So for some time now I have been made to feel inadequate. Dumb.
Incompetent is a word that I remember being used to describe me.
Taken last year during a surprise Florida frost.
And I believed.
I believed that I was not knowledgeable and because of that I floundered.
I believed that I was weak and because of that I fell ill.
I believed that I was just not good enough and because of that I minimized my self worth.
Yesterday I opened myself up and it took a lot of courage.
I apologized for things I did and for what I became because of what was done to me.
And I am sorry that you cannot even remember what you said.
I am sorry that you cannot remember the conversation that changed my life.
Because you told me that I was your friend.
And I believed you.
And you hurt me terribly.
I am sad.
Sad because the attempt for something good did not result to much of anything.
Things remain stagnant and I feel cheated.
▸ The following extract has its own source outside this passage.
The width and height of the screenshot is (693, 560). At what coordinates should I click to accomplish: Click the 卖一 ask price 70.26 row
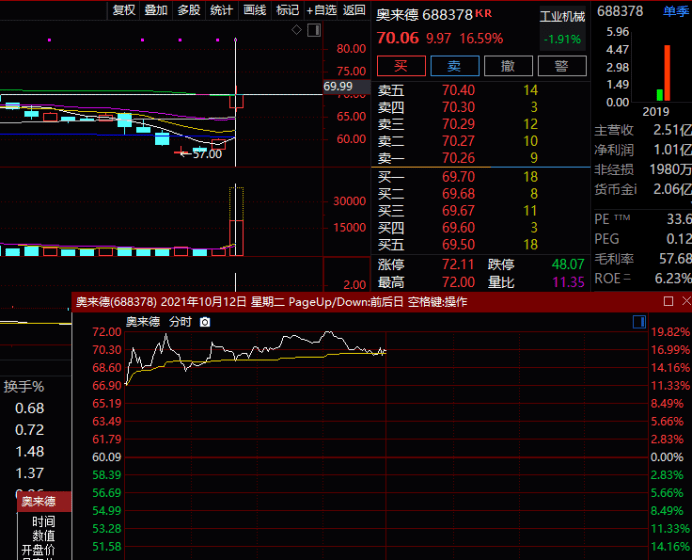(458, 157)
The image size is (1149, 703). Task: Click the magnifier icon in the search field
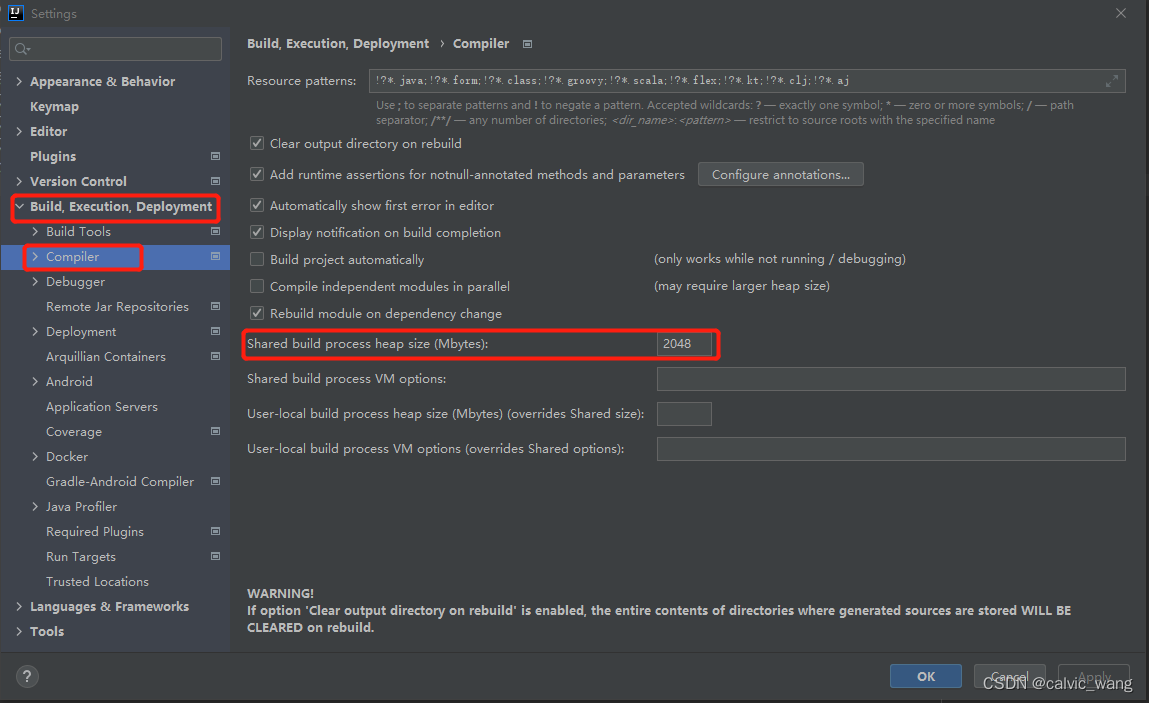click(19, 48)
Cheated out of time, meaningful conversations and friendships.
And most importantly self respect.
I reflect on the recent past and all the negatives.
There were so many negatives and not a whole lot of laughter.
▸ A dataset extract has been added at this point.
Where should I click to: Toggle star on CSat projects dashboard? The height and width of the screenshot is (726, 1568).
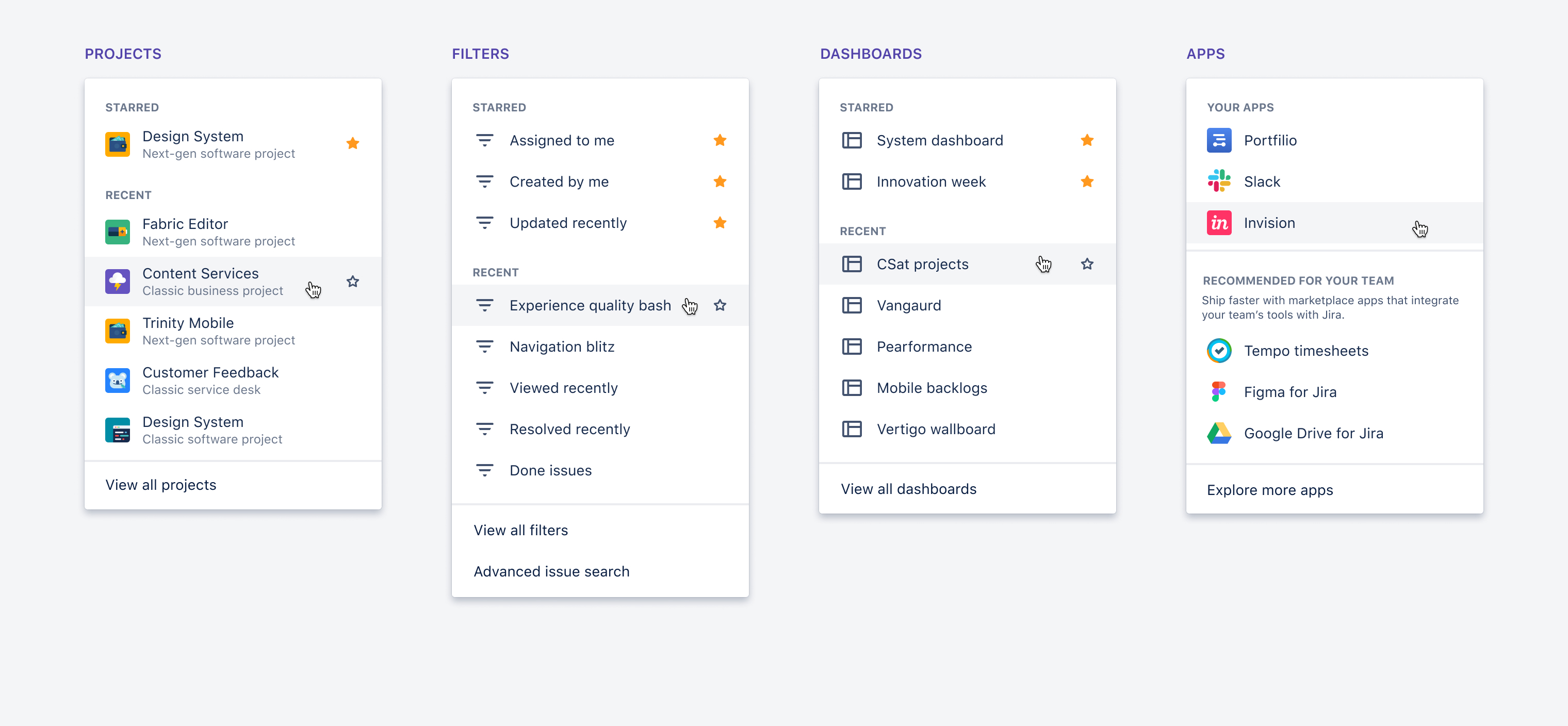(1088, 264)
So many lies and competition and egos.
Pretending it doesn't matter when it does.
But enough is enough.
Regardless of the outcome, yesterday was a cleansing.
And I am a better person.
Because I hope that I made you feel better when you hurt me.
And I hope that I erased your loneliness when you told me I didn't belong.
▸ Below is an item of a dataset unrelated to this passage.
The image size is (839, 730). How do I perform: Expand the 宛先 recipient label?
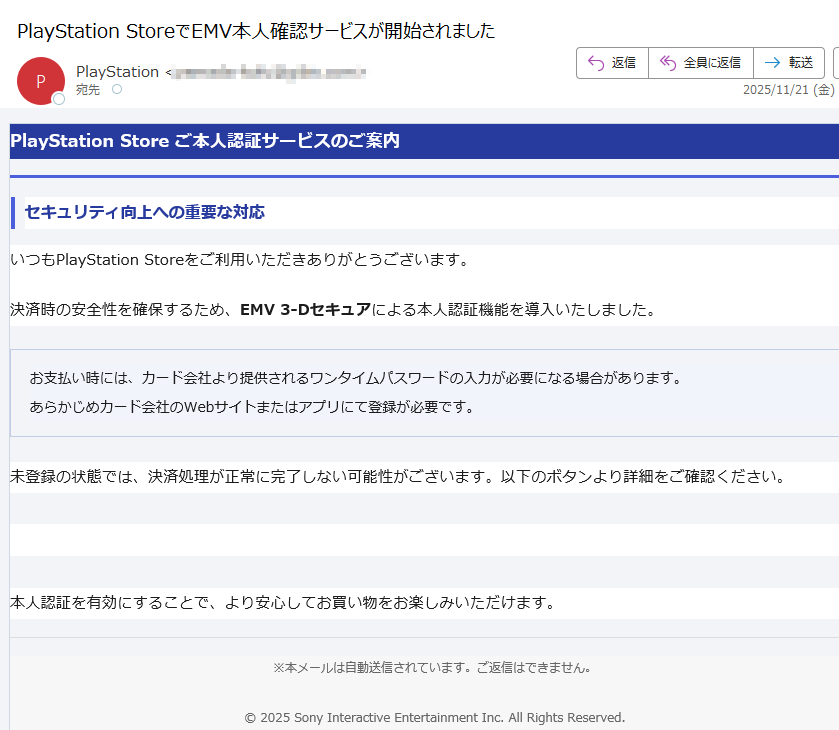(88, 90)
I hope that you made friendships when you talked about me.
And made yourself proud when you called me incompetent.
For everyday I go home to a house full of people that love me.
And I have friends that surround me near and far.
I have learned so much more from time and places.
Knowing that you struggle to get to where I've already been.
We are crossing paths now at this place and time.
But where you are just on the way to your destination.
I've already been there and am coming back from mine.